» **任务说明 1**
把烟粉虱CRISPR/Cas9论文页面上列出的基金资助项目全部写出来，有编号的连编号一起写。
» **任务说明 2**
接着烟粉虱CRISPR/Cas9论文页面的最后一句往下续写。

» **页面正文**
烟粉虱CRISPR/Cas9系统的建立及其在BtTRP基因温度耐受性功能验证中的应用

doi:10.16409/j.cnki.2095-039x.2018.02.012

中国生物防治学报 ›› 2018, Vol. 34 ›› Issue (2): 254-258.DOI: 10.16409/j.cnki.2095-039x.2018.02.012

烟粉虱CRISPR/Cas9系统的建立及其在BtTRP基因温度耐受性功能验证中的应用

王原¹, 吕志创², 万方浩^1,2,3

1. 青岛农业大学农学与植物保护学院, 青岛 266109;
2. 中国农业科学院植物保护研究所/植物病虫害生物学国家重点实验室, 北京 100193;
3. 农业部外来入侵生物预防与控制研究中心, 北京 100193

收稿日期:2017-06-07 出版日期:2018-04-08 发布日期:2018-04-13
通讯作者: 万方浩,研究员,E-mail:wanfanghao@caas.cn。
作者简介:王原,硕士,E-mail:1486331498@qq.com
基金资助:
国家自然科学基金（31100269）；国家重点研发计划（2016YFC1200603）；山东省“泰山学者”建设工程专项经费；公益性行业（环保）科研专项（201409061）

The Establishment of the CRISPR/Cas9 System in Bemisia tabaci and the Application in the Identification of Temperature Tolerance Function of Transient Receptor Potential Gene

WANG Yuan¹, LÜ Zhichuang², WAN Fanghao^1,2,3

1. College of Agriculture and Plant Protection, Qingdao Agricultural University, Qingdao 266109, China;
2. State Key Laboratory for Biology of Plant Diseases and Insect Pests/Institute of Plant Protection, Chinese Academy of Agricultural Sciences, Beijing 100193, China;
3. Center for Management of Invasive Alien Species Ministry of Agricultulture, Beijing 100193, China

Received:2017-06-07 Online:2018-04-08 Published:2018-04-13

摘要/Abstract

摘要： 烟粉虱之所以能在全世界范围内迅速扩散并成为重要害虫，其关键因素之一就是对温度变化的抵抗力很强。随着环境的变化，动物体中的很多细胞表面受体和离子通道感受器都会做出相应的反应，影响动物的行为。其中，昆虫对外界环境温度的感知就与瞬时感受器阳离子通道（transient receptor potential，TRP）有关。本研究探索了一种简单高效的试验方法，即通过CRISPR/cas9系统来诱导烟粉虱的基因突变，探究烟粉虱BtTRP基因在温度感受方面的功能。文中阐述了向烟粉虱MED隐种红眼期伪蛹注射BtTRP靶基因sgRNA和Cas9 mRNA，高效诱导靶标基因发生突变并进行高温和低温胁迫试验，进而检测其击倒和恢复时间。结果表明，注射后的烟粉虱对外界温度变化敏感度显著下降，从而不能进行温度适应性调节，导致对高低温环境的耐受性均有明显下降。

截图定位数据
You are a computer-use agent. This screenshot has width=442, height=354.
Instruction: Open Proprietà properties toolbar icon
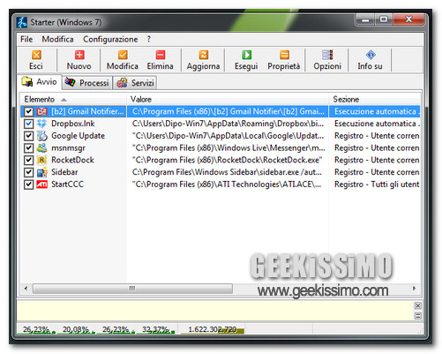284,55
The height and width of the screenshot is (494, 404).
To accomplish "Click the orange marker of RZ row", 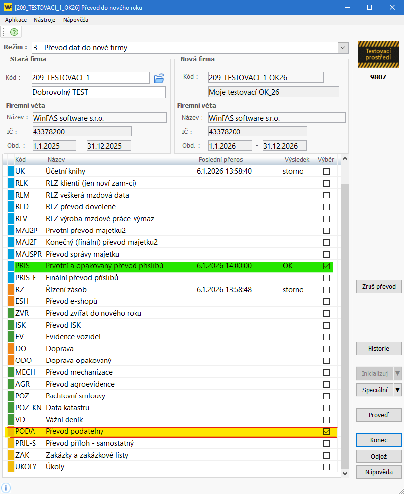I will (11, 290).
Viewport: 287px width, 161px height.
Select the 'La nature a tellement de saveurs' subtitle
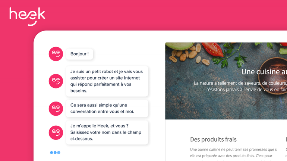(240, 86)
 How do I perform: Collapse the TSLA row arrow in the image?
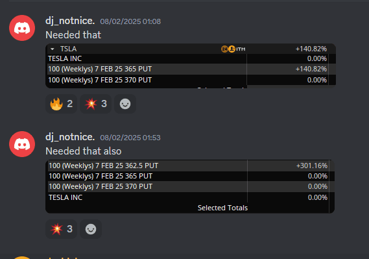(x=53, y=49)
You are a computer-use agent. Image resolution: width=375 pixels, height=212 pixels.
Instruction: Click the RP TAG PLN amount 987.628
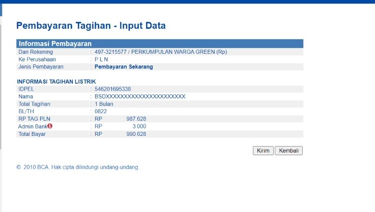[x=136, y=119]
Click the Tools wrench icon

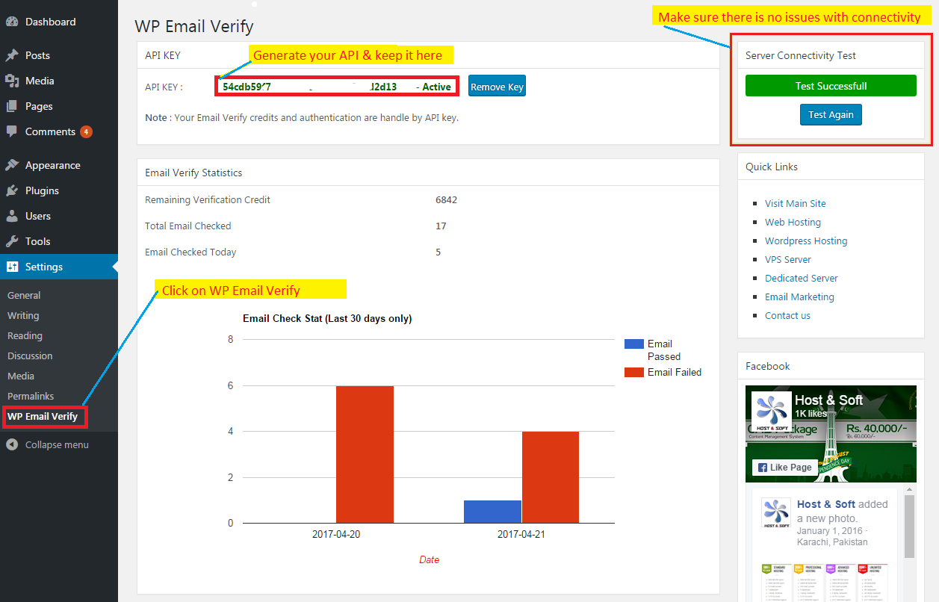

» **任务结果 1**
国家自然科学基金（31100269）
国家重点研发计划（2016YFC1200603）
山东省“泰山学者”建设工程专项经费
公益性行业（环保）科研专项（201409061）

» **任务结果 2**
关键词: 烟粉虱MED隐种, 基因突变, 温度感受, TRP基因

Abstract: Whiteflies could quickly spread around the world and become the important pests, and one of the main reasons is its strong resistance to the temperature change. As the change of environment, a lot of cell surface receptors and ion channels in the body could be stimulated, then affected the animal's behavior. Among them, the transient receptor potential (TRP) is a key regulation factor in the insect perception of the environment temperature. This research mainly explored a simple and highly effective method, generating and detecting mutations of TRP gene in Bemisia. tabaci through CRISPR/cas9 system, to identify the function of TRP gene in temperature feeling of B. tabaci Here, we expounded the experimental process of injecting sgRNA in red eye phase pupa of B. tabaci MED, being induced highly efficient mutagenesis of desired target genes, and detected statistical time of heat knockdown or chill coma recovery. The result showed that the sensitivity of the temperature change of injected B. tabaci MED declined significantly, and couldn't adjust temperature adaptability, leading to the decrease of temperature tolerance under hot or cold stress environments.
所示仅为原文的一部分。